Extracted data entries:

^^^^^^^^

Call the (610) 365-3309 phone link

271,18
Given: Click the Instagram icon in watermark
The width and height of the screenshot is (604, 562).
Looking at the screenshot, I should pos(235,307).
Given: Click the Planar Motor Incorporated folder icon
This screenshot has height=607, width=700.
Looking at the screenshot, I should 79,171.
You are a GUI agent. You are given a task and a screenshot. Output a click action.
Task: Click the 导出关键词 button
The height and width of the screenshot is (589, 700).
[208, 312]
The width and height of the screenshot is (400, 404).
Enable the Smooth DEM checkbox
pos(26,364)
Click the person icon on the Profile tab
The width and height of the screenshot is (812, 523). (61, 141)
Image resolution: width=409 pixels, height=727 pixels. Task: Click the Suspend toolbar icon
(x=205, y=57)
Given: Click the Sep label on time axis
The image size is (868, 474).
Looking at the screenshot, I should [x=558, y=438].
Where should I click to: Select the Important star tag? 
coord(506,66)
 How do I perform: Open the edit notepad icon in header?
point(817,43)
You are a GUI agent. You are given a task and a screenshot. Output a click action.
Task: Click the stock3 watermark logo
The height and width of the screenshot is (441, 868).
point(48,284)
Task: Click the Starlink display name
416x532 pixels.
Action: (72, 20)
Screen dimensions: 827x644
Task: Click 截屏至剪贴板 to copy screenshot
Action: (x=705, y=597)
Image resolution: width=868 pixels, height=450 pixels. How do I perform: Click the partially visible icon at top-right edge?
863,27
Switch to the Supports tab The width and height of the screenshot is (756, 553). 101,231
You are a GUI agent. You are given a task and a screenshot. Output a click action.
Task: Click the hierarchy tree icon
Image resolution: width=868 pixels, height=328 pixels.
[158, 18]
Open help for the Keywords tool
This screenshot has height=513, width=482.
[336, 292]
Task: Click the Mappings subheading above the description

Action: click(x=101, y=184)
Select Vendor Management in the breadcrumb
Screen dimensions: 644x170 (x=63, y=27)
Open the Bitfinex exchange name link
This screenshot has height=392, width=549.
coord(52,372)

^^^^^^^^

### Task item
Using the data above, transcribe the lines that run from the line with "The width and height of the screenshot is (400, 404)." to the line with "Given: Click the Sep label on time axis", both ends kept, and output nothing else.

### Written reply
The width and height of the screenshot is (400, 404).
Enable the Smooth DEM checkbox
pos(26,364)
Click the person icon on the Profile tab
The width and height of the screenshot is (812, 523). (61, 141)
Image resolution: width=409 pixels, height=727 pixels. Task: Click the Suspend toolbar icon
(x=205, y=57)
Given: Click the Sep label on time axis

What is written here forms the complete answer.